Look, the diets of modern Americans are problematic. I am not saying that this is not something health professionals should be paying attention to. But let’s not obscure the connections between class and food. For the upwardly mobile of this country, local food, organic food, GMO-free food, backyard produced food–often at high prices–these are signs of social status. I can go to the farmers’ market and buy some greens right now if I want to pay a lot to do so. The farmer gets some money and this is good on a number of levels. I indeed want to support this when I can. Also, I get to look cool with my green canvas bag and see some other people of my socioeconomic status. If I was single, I might even strike up a conversation with someone that could lead to a date. Maybe I will see some fashion I want to emulate. If it was summer, all the yuppies would bring their designer dogs to the market to show off to the other rich white people. (This is a real thing at the big Saturday farmers market in Providence. I always see breeds I’ve never seen before.
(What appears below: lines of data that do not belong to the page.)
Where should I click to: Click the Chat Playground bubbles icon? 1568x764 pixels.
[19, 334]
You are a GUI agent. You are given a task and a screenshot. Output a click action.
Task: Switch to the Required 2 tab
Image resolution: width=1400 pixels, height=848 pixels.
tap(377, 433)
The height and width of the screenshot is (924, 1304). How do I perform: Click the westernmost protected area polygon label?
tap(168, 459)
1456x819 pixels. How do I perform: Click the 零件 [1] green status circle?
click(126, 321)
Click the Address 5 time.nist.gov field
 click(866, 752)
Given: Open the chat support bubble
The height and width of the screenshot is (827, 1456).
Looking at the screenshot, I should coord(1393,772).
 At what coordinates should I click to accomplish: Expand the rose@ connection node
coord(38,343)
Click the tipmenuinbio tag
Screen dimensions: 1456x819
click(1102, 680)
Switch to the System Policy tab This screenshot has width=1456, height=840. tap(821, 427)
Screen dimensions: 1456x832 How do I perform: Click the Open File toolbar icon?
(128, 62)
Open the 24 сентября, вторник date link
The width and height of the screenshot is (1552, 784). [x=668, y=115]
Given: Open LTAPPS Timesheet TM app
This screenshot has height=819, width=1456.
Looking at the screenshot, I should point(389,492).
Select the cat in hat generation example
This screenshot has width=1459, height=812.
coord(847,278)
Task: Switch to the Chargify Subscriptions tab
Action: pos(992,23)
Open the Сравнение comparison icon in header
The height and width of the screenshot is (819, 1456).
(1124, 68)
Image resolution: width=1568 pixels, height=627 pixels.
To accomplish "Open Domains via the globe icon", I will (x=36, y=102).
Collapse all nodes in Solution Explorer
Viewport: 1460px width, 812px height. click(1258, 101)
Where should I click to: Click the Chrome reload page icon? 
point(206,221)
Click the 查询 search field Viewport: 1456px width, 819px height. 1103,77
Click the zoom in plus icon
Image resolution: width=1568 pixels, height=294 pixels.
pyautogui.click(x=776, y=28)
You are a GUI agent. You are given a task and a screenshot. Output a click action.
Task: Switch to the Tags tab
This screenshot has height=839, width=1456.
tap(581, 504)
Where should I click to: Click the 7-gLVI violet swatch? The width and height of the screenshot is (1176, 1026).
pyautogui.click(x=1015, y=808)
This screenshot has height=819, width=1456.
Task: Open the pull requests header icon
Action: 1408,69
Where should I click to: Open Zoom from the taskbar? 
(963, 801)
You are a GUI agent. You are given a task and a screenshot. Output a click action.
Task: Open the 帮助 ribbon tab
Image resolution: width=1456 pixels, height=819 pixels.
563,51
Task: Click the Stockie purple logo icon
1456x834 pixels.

It cracks me up every time).

So while there are health problems related to food in America, let’s also remember that telling poor people what to eat is also just another episode in a history of rich people in this nation telling poor people what to do, a process constantly shifting as social and moral norms among the upper classes change over time. And look, Doritos and Coke are tasty products. People like fat and salt. Throwing a bunch of cauliflower in front of the poor and telling them it is good for them is not going to change their behavior. They want to eat these things because they are yummy. Moreover, desirable body shapes are changing with changing diets and health norms and this is also divided by class. The person who looks hot to someone on the Navajo Reservation or the south side of Atlanta or rural West Virginia may be different than who is hot in San Francisco or Portland or the cover of Runners’ World. But that’s entirely socially constructed as well. Pushing diet is also pushing body type.

And even if life is shorter and diabetes is a major issue, it’s an entirely reasonable and respectable decision for someone to say they’d rather live to be 52 in the comfort of their homes, surrounded by their family and friends and enjoying themselves as part of the culture of their people watching football and eating nachos and pizza than live to 82 and eat celery every day. That’s actually an OK decision for someone to make. Obviously, some of those decisions are being made by parents for their children and setting their children on a nutritional path that might not lead to long life, but unless we are going to call CPS when a child’s BMI gets over the norm, I don’t see any real solutions here.

Let’s also not forget about the very real issue of price. I was at a farmers market last year that took food stamps, which is great. But that doesn’t mean the food is any cheaper. A southeast Asian woman came and bought some peppers. The price came up. You could see her physically blanch in horror. She bought it but I wonder if she ever came back. There might be good reasons for the prices to be high, but if you live in a food desert, you probably have a limited income and those organic tomatoes aren’t any cheaper because of it. Even if you want to eat healthy, you may well not get full doing so because you can’t afford it. I’d love it if the government directly subsidized this food in a way that lowered the sticker price to consumers. Short of that, how can you tell a poor person they should spend their hard-earned but small amounts of money on the food you think they should eat versus what they can afford? A box of Kraft mac and cheese or package of ramen is awful cheap. Might allow you to also have cable television. Which is also a totally OK choice to make.

Again, all of this isn’t to say there aren’t health issues at play here that are reducing people’s life spans. But it would help if the very real and conscious choices made by the poor were also respected in these debates and if the rich would quit thinking the poor are doing something wrong (today in food, yesterday in having sex out of wedlock, tomorrow who knows) when it doesn’t follow the fashionable behavior of the elite.